*** Begin section ***

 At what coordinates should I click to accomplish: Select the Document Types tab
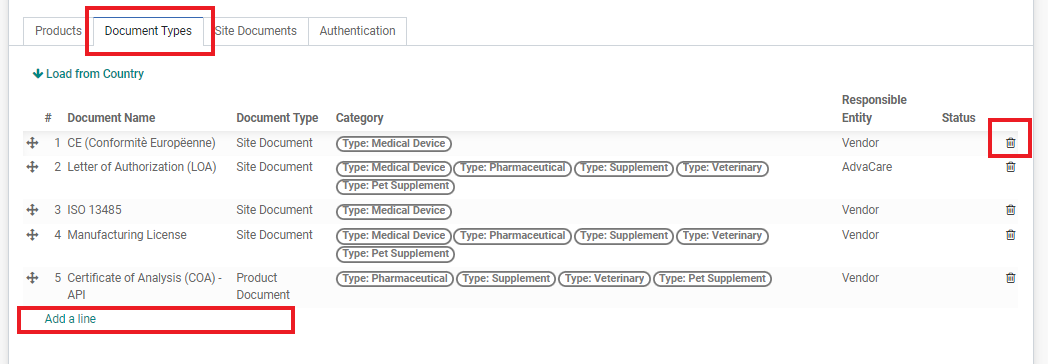click(148, 31)
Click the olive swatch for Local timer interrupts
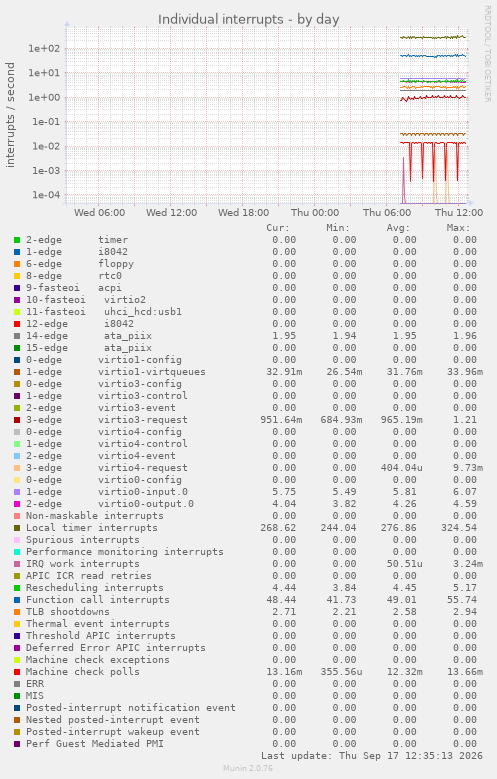 point(17,528)
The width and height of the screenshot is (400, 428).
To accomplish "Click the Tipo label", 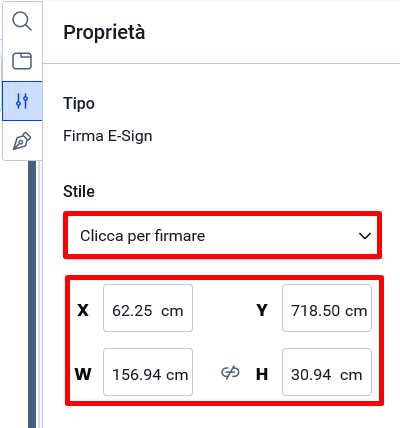I will coord(79,104).
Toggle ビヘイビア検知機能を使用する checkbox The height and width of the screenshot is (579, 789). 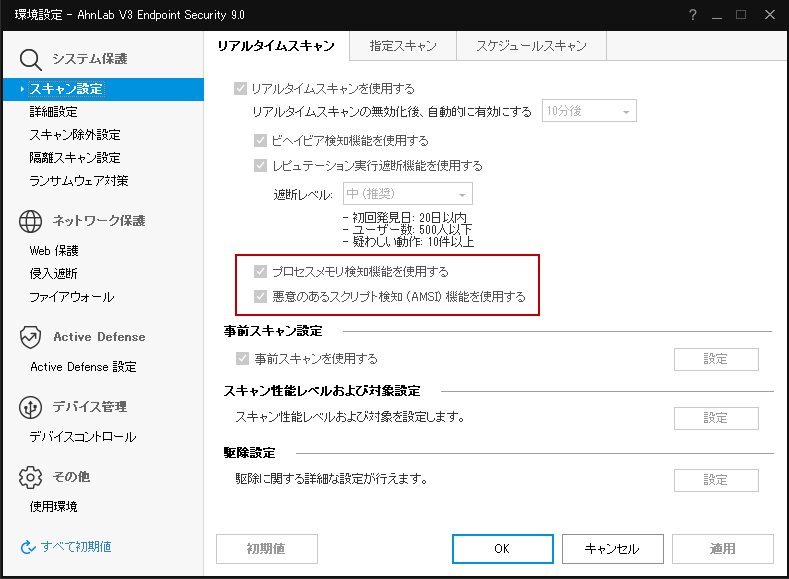(x=261, y=141)
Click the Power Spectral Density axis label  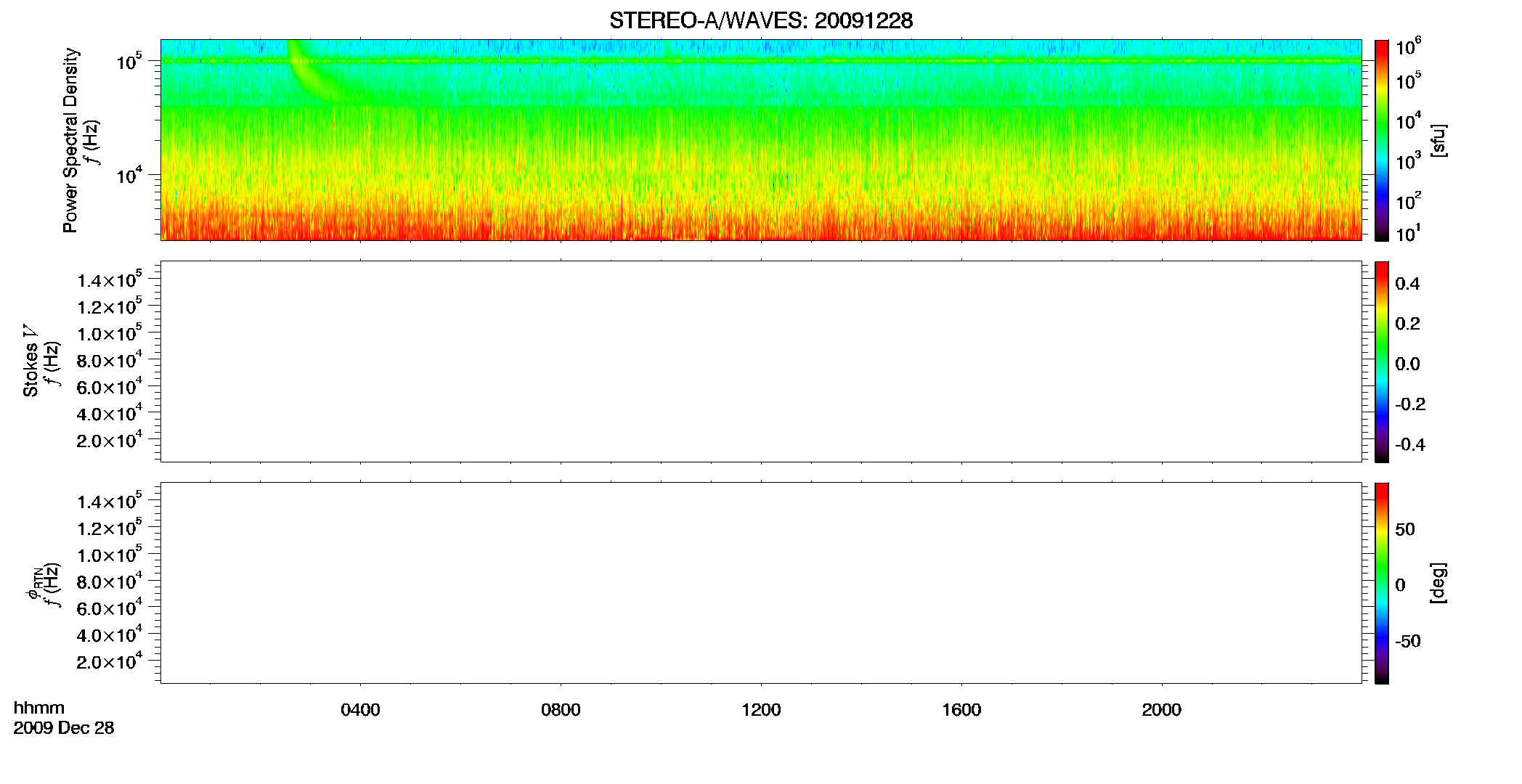(x=70, y=140)
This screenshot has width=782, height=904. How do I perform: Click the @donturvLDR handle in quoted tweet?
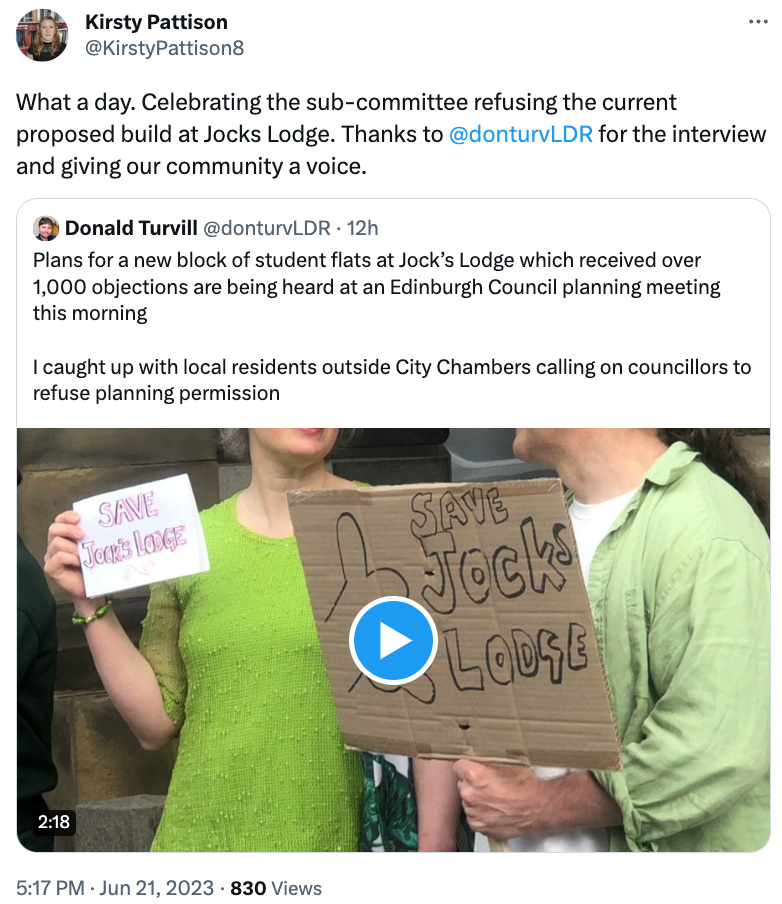pos(267,228)
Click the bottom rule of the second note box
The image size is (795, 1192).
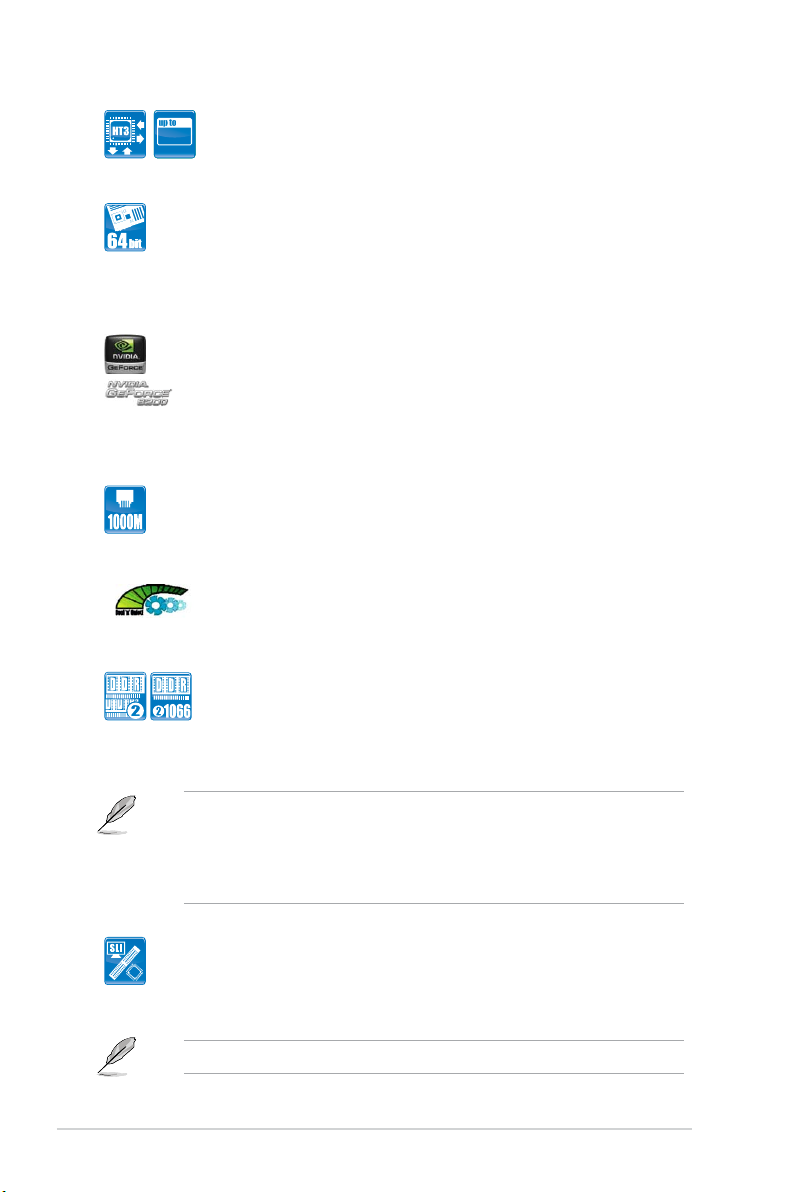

*** End section ***

- TO DO
Could you return each line, unchanged, from the line containing "Click the bottom rule of the second note box" through the last line of the entries above, leaving out the pictures?

- RESPONSE TO THE TASK
Click the bottom rule of the second note box
The image size is (795, 1192).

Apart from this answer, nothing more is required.